Some pulmonary pathogens, such as gammaherpesviruses and m. tuberculosis are able to escape immune control and persist for prolonged periods of time in the host. However, we have very little understanding of how persisting antigen affects the immune response or the mechanisms by which these pathogens escape immune control.
To begin to address these issues we are focusing on two models of persistent infection.
First, we are collaborating with Dr. Marcy Blackman (Trudeau Institute) to determine the impact of persistent antigen presentation on the quality of T cell memory in a mouse model of gammaherpesvirus infection. Current studies are directed at identifying antigens expressed during lytic and latent stages of virus infection with a view to understanding the role of T cells specific for these epitopes in maintaining latency.

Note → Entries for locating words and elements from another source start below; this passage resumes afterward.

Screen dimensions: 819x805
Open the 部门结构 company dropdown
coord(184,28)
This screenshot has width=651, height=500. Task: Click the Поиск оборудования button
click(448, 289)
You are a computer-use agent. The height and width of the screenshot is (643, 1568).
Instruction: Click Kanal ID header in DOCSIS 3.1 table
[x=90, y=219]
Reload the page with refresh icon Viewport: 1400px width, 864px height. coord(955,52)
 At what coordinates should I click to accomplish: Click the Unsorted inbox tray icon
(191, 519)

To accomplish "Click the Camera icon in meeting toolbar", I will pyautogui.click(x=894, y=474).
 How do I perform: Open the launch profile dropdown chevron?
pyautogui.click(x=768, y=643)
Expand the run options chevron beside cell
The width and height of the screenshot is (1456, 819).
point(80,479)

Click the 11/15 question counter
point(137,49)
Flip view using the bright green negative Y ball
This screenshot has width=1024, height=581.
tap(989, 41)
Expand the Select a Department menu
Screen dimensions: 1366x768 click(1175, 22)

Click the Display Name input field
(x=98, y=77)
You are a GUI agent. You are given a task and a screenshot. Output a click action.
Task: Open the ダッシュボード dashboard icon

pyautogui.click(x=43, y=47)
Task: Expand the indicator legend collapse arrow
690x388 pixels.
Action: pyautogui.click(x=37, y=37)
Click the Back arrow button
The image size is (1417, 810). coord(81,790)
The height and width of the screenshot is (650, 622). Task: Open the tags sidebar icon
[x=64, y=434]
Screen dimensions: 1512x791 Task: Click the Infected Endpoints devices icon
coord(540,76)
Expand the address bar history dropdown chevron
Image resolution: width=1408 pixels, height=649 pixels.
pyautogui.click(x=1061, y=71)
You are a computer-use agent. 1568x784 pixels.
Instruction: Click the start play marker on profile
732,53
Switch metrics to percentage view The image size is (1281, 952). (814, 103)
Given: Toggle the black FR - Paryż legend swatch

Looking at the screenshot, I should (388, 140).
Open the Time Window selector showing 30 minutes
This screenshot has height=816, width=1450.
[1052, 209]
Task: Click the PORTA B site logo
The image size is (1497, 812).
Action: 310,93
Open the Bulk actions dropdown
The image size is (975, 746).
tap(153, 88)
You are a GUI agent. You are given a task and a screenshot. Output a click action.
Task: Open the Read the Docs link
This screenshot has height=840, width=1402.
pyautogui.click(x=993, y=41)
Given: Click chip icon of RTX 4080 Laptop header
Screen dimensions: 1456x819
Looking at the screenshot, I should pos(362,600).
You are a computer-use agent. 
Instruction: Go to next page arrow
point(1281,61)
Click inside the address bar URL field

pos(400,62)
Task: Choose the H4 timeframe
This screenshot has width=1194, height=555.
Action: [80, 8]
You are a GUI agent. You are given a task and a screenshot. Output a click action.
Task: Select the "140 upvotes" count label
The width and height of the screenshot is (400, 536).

Second, we are collaborating with Dr. Gary Winslow (Wadsworth Center, Albany, NY) to study immunity to m. tuberculosis, a bacterial pathogen that establishes a persistent infection the lung. Our primary goal at this time is to generate tools to investigate the immune response to this infection in detail. In this regard, we have generated TCR transgenic mice specific for the ESAT-6/Ab epitope to study the induction of T cell responses to infection.
We have also generated T cell hybridomas specific for various tuberculosis epitopes, including ESAT-6/Ab, and a tetramer that specifically identifies ESAT-6/Ab-specific T cells.